The product and the savoir-faire of the Ducerf group
To comply with the specifications of the project and achieve this original result, the choice of technical materials by Ducerf won over the decision-makers. Heat-treated poplar was selected because it offered all the desired qualities, the most important of which are durability and aesthetic nature. The thermal treatment of the material gives it hydrophobic qualities, which makes it perfect for a building on the banks of a river: this is clear benefit for a project built in a potential flood zone. THT poplar also provides, according to Thibault Chastagnier, the project manager for Ducerf product development, a very specific finish. “Poplar meets the special requirements for the finish. They liked the greyed appearance, the ageing effect, proposed for this urban project.” The group was, however, also able to supply finger-jointed pieces, and large solid pieces, depending on the building. “The solid boards give the buildings a sleek, upward sweeping movement. The challenge was to supply boards the size of a storey, namely around 3 metres. Supplying the necessary volume in lengths of solid wood was the main challenge.” But we managed it!
An ecological choice
For this project, Ducerf was also able to highlight the environmental arguments. Heat-treated poplar offers real benefits. The raw material, a hardwood, is a renewable and recyclable resource. That makes this material a champion of ecology, as it helps fight the greenhouse effect. The Town Council of Boulogne oversaw the project and was also taken with this environmental aspect, and particularly with the origin of the wood. Thibault Chastagnier proudly announced that “for this construction project, only French wood from the regions of Burgundy-Franche-Comté and the East of France will be used”. According to Laurent Roulette, the project manager at Cruard Charpente, the ecological benefits are just as clear: “The heat-treatment process means that local species can be used even though they are not naturally meant for outdoor use. After heat treatment we end up with a new material that is more stable and long-lasting, so it perfectly meets the requirements for use”.
Prefabrication in the workshop to ensure perfect execution
The originality of the project also lies in its execution: Cruard Charpente Construction Bois was in charge of that. According to Laurent Roulette, works manager, “from a carpentry point of view, it was useful for us to be able to make pre-fabricated modules in the workshop”. The buildings were constructed using these modules, although we had to make sure there was enough clearance to transport them. “The modules were 3 m long and 2.40 m wide. The aim was then to put them in place quickly, with as few hitches as possible. The method was designed to enhance the aesthetics of the project: the slats are emphasised because there are no visible bindings. This means that the external cladding is highlighted. Laying modules meant we were able to work quickly, protecting the boards from unforeseeable site issues, and ensuring that the patina was uniform and even”.
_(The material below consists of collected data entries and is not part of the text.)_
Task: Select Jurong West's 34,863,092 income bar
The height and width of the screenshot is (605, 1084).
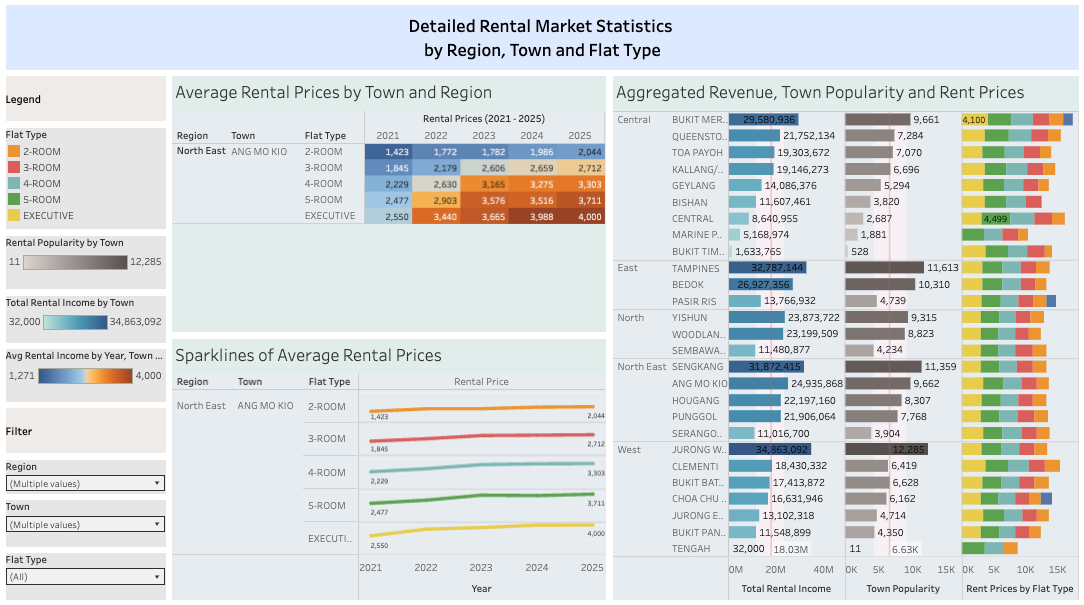Action: pyautogui.click(x=769, y=450)
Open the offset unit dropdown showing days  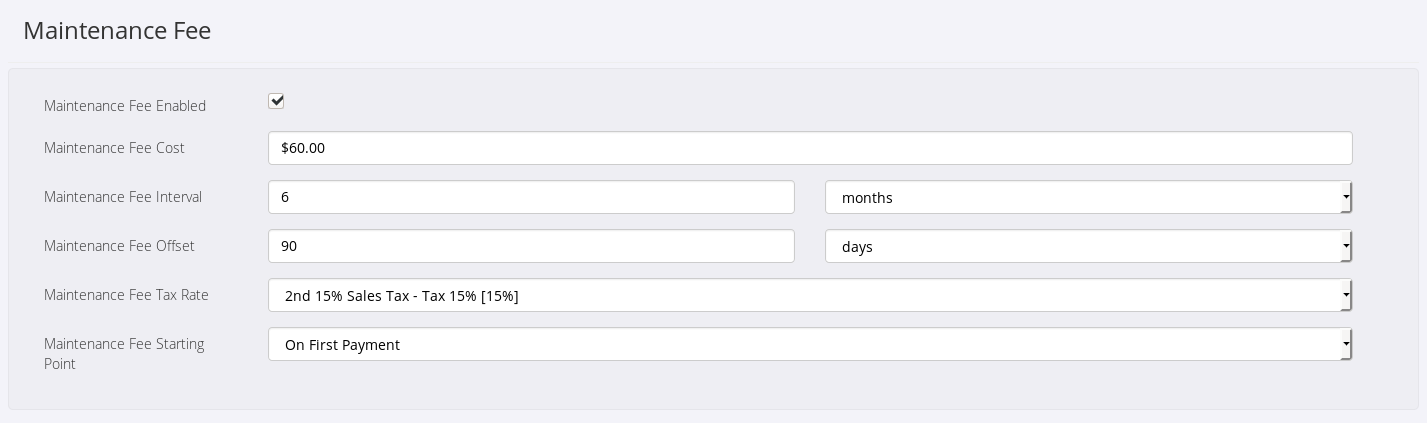[x=1080, y=246]
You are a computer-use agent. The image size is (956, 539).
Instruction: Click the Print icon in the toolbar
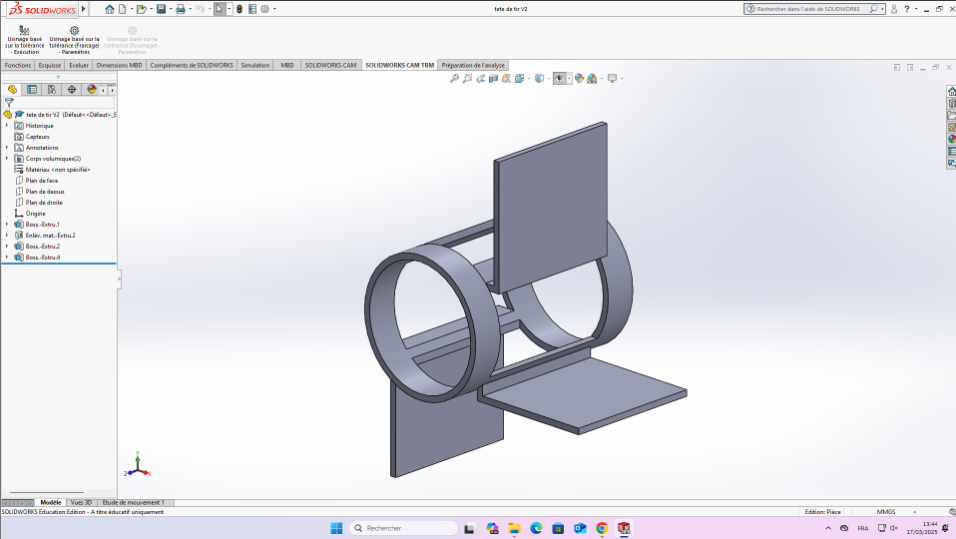(x=180, y=9)
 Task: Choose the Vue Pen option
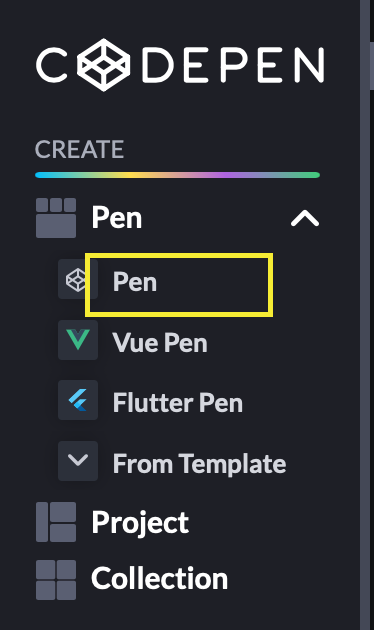(160, 343)
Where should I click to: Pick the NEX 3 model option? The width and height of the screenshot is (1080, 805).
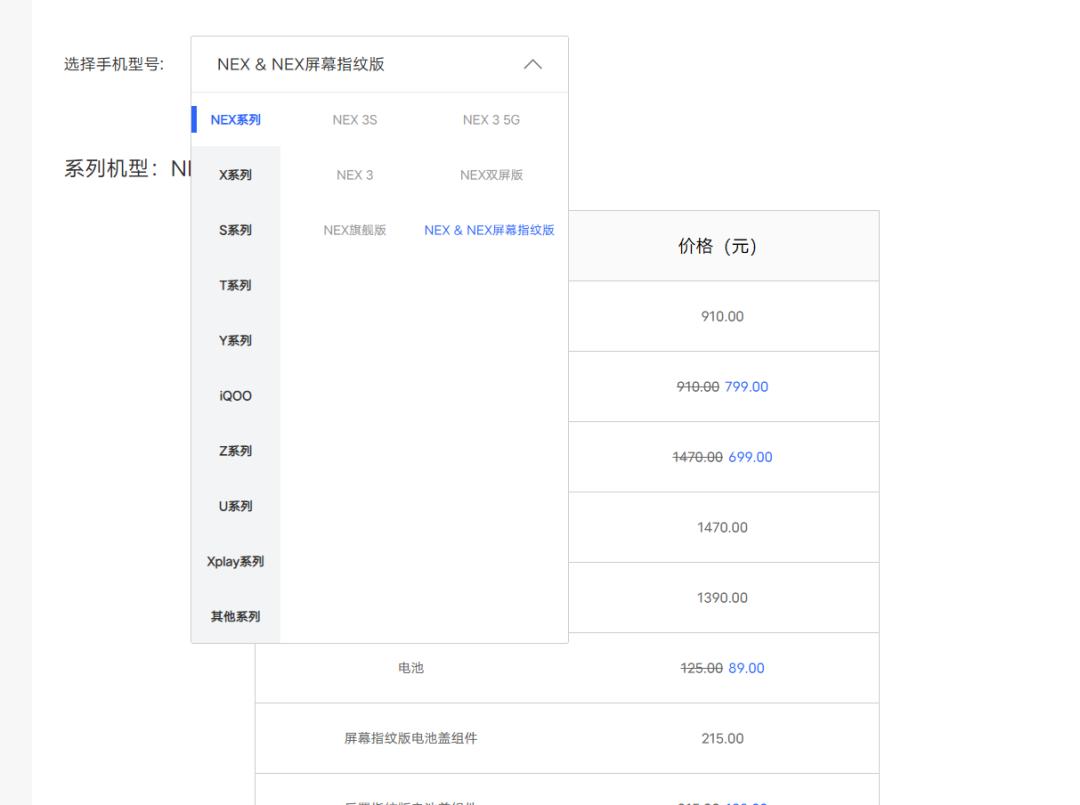point(355,175)
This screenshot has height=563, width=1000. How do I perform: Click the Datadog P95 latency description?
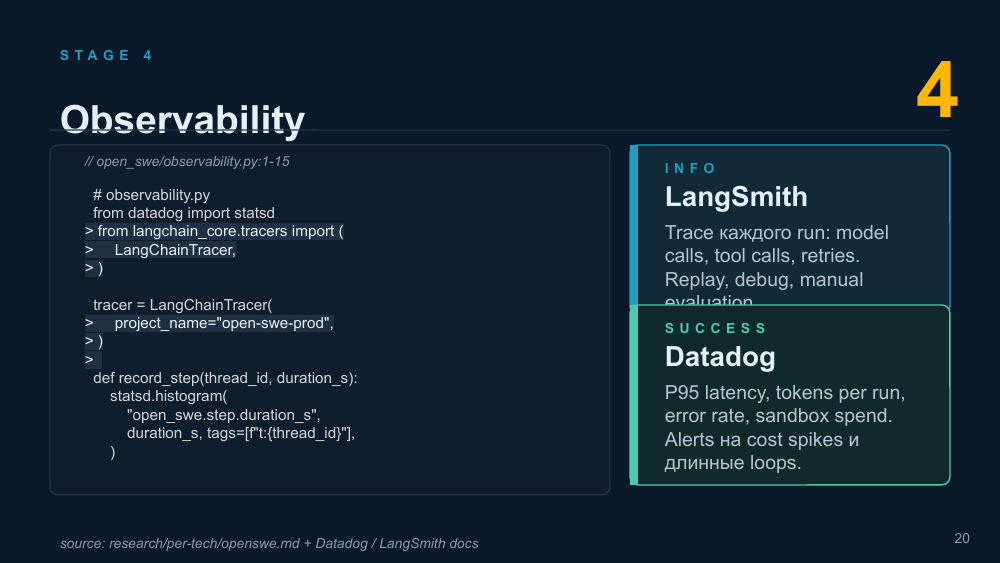point(784,427)
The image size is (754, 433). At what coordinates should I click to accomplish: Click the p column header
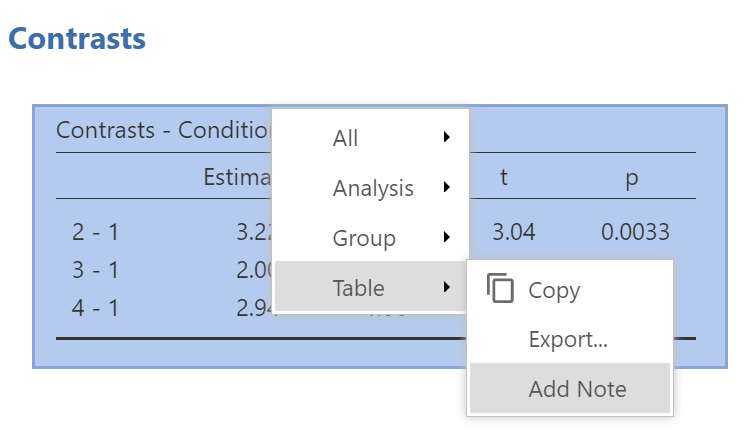point(632,178)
The intelligence of the parties involved in the project
The specifications were demanding and there were many difficulties, but the project was completed successfully thanks to good coordination between all parties involved. “Laying out the façades was complicated because of the length of the boards required, but Ducerf provided excellent support, offering the best possible solutions within the project deadlines,” explains Laurent Roulette, the works manager at Cruard Charpente. Deliveries were staggered so the pre-fabricated sections could be assembled at the workshop, one building at a time. Once the façades were in place at the site, we transported the various modules and raised them into position with a lorry crane. The entire section was then assembled very quickly. The assistance was also highly appreciated. Thibault Chastagnier went to the site. I contacted him several times. It was all very professional”.